Tue Dec 16 10:25:28 PST 2025

https://github.com/michaelrj-google updated https://github.com/llvm/llvm-project/pull/172113

>From 192b73d95201371dbe51b8e5d7f66d4a917b1596 Mon Sep 17 00:00:00 2001
From: Michael Jones <michaelrj at google.com>
Date: Fri, 12 Dec 2025 23:45:58 +0000
Subject: [PATCH 1/2] [libc][fuzzing] Improve printf long double fuzzing

Previously we only checked the long double value of the provided double.
This meant we didn't check any values near the edge of the long double
range, which meant we were missing several bugs. This patch adds a
second long double value to check which is generated separately from the
double value and can be anywhere in the range.
---
 libc/fuzzing/stdio/printf_float_conv_fuzz.cpp | 16 +++++++++++-----
 1 file changed, 11 insertions(+), 5 deletions(-)
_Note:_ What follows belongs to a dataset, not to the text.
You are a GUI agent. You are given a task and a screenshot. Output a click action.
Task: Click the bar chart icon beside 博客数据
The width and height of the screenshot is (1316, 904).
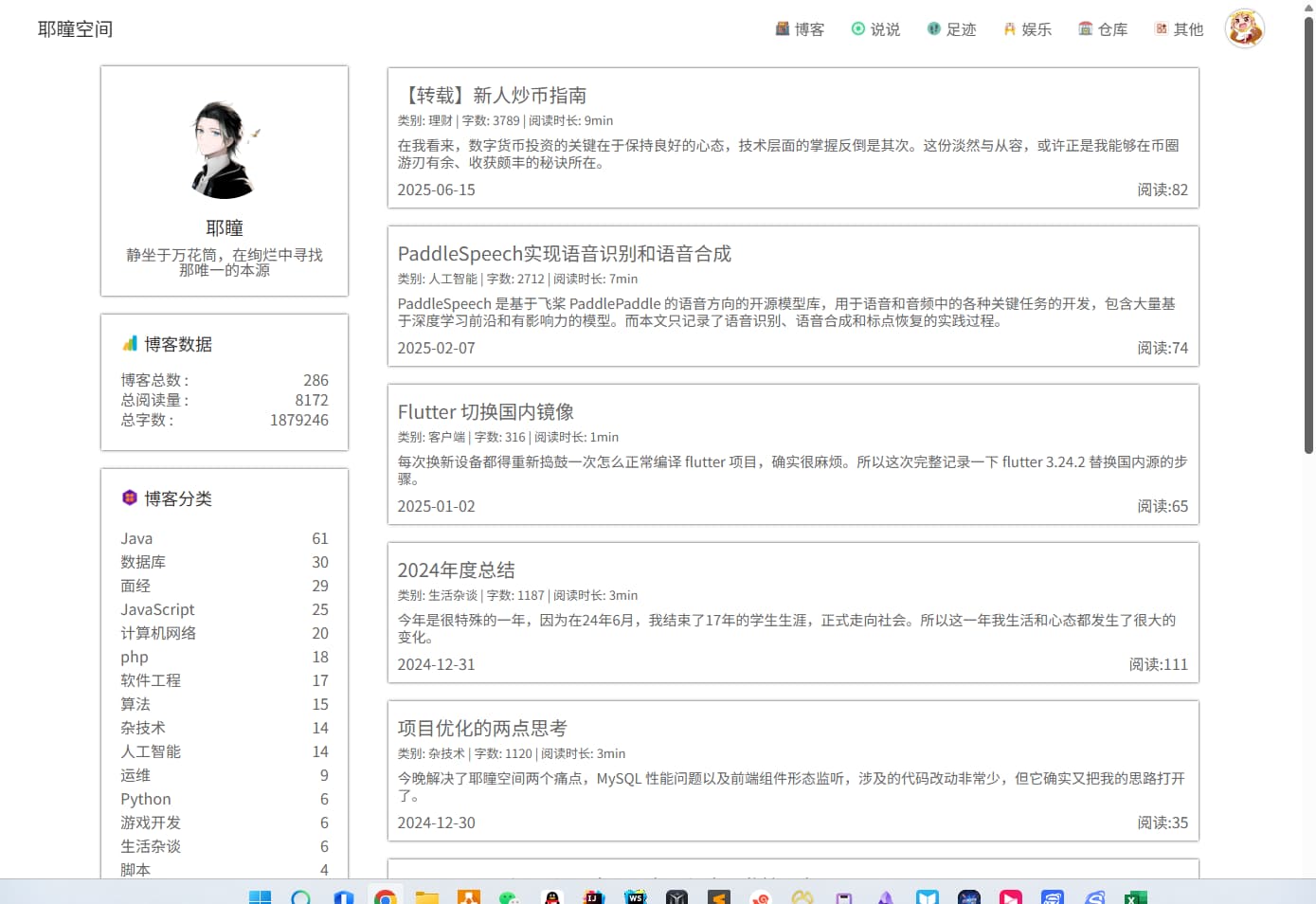pos(130,344)
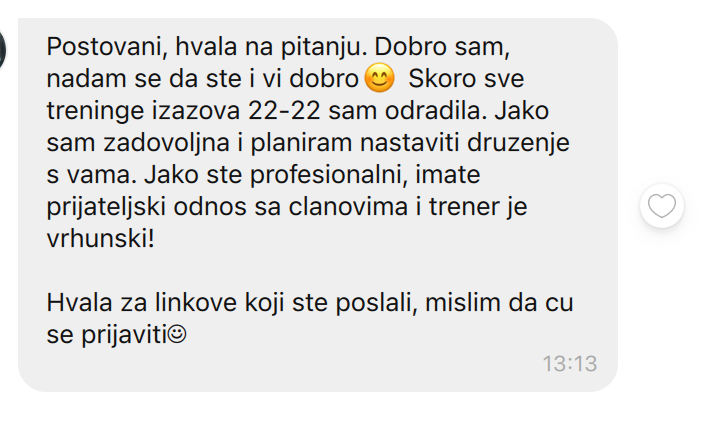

diff --git a/libc/fuzzing/stdio/printf_float_conv_fuzz.cpp b/libc/fuzzing/stdio/printf_float_conv_fuzz.cpp
index eefe78c2920d3..f5cfb263cbcb8 100644
--- a/libc/fuzzing/stdio/printf_float_conv_fuzz.cpp
+++ b/libc/fuzzing/stdio/printf_float_conv_fuzz.cpp
@@ -87,10 +87,12 @@ extern "C" int LLVMFuzzerTestOneInput(const uint8_t *data, size_t size) {
   // data = raw_data;
   // size = sizeof(raw_data);
   double num = 0.0;
+  long double ld_num = 0.0L;
   int prec = 0;
   int width = 0;
 
   LIBC_NAMESPACE::fputil::FPBits<double>::StorageType raw_num = 0;
+  LIBC_NAMESPACE::fputil::FPBits<long double>::StorageType ld_raw_num = 0;
 
   // Copy as many bytes of data as will fit into num, prec, and with. Any extras
   // are ignored.
@@ -101,16 +103,19 @@ extern "C" int LLVMFuzzerTestOneInput(const uint8_t *data, size_t size) {
       prec = (prec << 8) + data[cur];
     } else if (cur < sizeof(raw_num) + sizeof(prec) + sizeof(width)) {
       width = (width << 8) + data[cur];
+    } else if (cur < sizeof(raw_num) + sizeof(prec) + sizeof(width) +
+                         sizeof(ld_raw_num)) {
+      ld_raw_num = (ld_raw_num << 8) + data[cur];
     }
   }
 
   num = LIBC_NAMESPACE::fputil::FPBits<double>(raw_num).get_val();
+  ld_num = LIBC_NAMESPACE::fputil::FPBits<long double>(ld_raw_num).get_val();
 
-  // While we could create a "ld_raw_num" from additional bytes, it's much
-  // easier to stick with simply casting num to long double. This avoids the
-  // issues around 80 bit long doubles, especially unnormal and pseudo-denormal
-  // numbers, which MPFR doesn't handle well.
-  long double ld_num = static_cast<long double>(num);
+  // checking the same value in double and long double could help find
+  // mismatches. Mostly this is here to match previous behavior where this was
+  // the only long double value checked.
+  long double num_as_ld = static_cast<long double>(num);
 
   if (width > MAX_SIZE) {
     width = MAX_SIZE;
@@ -130,6 +135,7 @@ extern "C" int LLVMFuzzerTestOneInput(const uint8_t *data, size_t size) {
     TestResult result;
     if (fmt_arr[cur_fmt][fmt_len - 2] == 'L') {
       result = test_vals<long double>(fmt_arr[cur_fmt], ld_num, prec, width);
+      result = test_vals<long double>(fmt_arr[cur_fmt], num_as_ld, prec, width);
     } else {
       result = test_vals<double>(fmt_arr[cur_fmt], num, prec, width);
     }

>From 4087377c7c8868ba5446f00d9a19947f0d614c96 Mon Sep 17 00:00:00 2001
From: Michael Jones <michaelrj at google.com>
Date: Tue, 16 Dec 2025 18:25:06 +0000
Subject: [PATCH 2/2] update comment

---
 libc/fuzzing/stdio/printf_float_conv_fuzz.cpp | 5 +++--
 1 file changed, 3 insertions(+), 2 deletions(-)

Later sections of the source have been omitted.